Two weeks ago, I signed up for Pinto, a new nutrition-tracking app, for the purposes of writing this review. As a woman in her mid-twenties, conscious of her health but not really doing anything about it, I figured a tracking app would be the best thing to help me get started on a journey towards taking better care of myself.
Pinto is a new nutrition app that promises to make it simpler to track your diet, and meet your goals, whatever those might be. Upon signing in, users are asked to create a profile that focuses on their specific nutritional objectives. Several profiles are offered, from Ketogenic to Vegan. I choose Healthy Eating, a general guide to balanced eating. This choice promotes nutrient-dense foods, and tries to get you to minimize extra salts, sugars and saturated fats. You can customize your own profile, but I honestly am not sure I know enough about my needs to do that.

Immediately, Pinto had great visual appeal for me. The layout is easy and pleasant to look at. I also appreciated the option to treat the app somewhat like a food diary, taking photos of my meals and snacks and saving them into the app. I also like that I can save meals that I eat frequently, something that comes in handy when I want to log my breakfast on my way out the door.
The best part of the app, however, is the colour coding. Pinto codes each of the foods you eat according to whether it fits your profile. Blue is ideal, green is okay, yellow is something to eat in moderation, and red is not a great fit for your eating aims.
In addition, Pinto keeps a handy database that allows you to scan a food item’s barcodes in order to immediately get its nutritional facts. This feature sounds amazing, but if most of the food you eat is home-cooked, then like me, you might find the database a little less useful than it’s billed to be. Those database limitations meant that, on many days, I found Pinto frustrating, not knowing whether or not I cooked precisely 2 cups of a given ingredient into a dish. Apparently, Pinto isn’t in love with culinary improvisation.
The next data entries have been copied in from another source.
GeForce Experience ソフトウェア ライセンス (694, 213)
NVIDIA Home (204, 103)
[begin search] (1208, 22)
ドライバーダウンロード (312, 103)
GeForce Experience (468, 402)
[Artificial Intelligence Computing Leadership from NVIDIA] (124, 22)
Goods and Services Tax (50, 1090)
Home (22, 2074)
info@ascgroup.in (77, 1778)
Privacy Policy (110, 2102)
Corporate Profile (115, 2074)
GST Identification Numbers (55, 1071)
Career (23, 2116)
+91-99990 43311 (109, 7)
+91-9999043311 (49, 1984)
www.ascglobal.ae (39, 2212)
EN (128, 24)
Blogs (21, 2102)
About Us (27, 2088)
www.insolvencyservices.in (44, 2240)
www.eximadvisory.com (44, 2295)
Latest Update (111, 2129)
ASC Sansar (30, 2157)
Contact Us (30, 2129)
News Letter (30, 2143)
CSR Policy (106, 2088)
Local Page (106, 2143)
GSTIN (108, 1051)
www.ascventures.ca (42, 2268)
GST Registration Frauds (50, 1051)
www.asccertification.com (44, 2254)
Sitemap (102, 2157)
Overall, I found that, like most diet and exercise activities, the most difficult thing about Pinto was remembering to do it. I actively had to remind myself to track each meal. To that end, I found setting alarms on my phone to be helpful. However, by the time I eventually got used to tracking my eating habits, I wondered about its utility as a weight-loss tool. While I chose the “maintain weight” option, Pinto does offer an option to track nutrients with a goal of losing a certain number of pounds per week. In those instances, the function of being able to switch from tracking macro nutritional facts like fats and salts, to tracking more particular functions, might come in handy – if you can remember to use the app faithfully.
The visual nature of Pinto, and the ability to choose a pre-set profile in which to fine tune my goals, made it significantly more approachable than all the other nutrition apps on the market. I’m generally uninterested in calorie counts, so the colour-coding helped me stay on track without feeling incredibly overwhelmed. For me, this makes Pinto far and away a better choice than other nutrition apps I’ve encountered. It may not solve any of my qualms about the predatory diet industry that make us want these apps in the first place, but knowing I the had control not just to be granular in my nutrition, but to zoom out and take it a little easier on myself was reassuring.

Using its own scale, I’m coding Pinto green: it’s good for keeping track of your diet, and its user-friendly interface makes reaching your goals easier.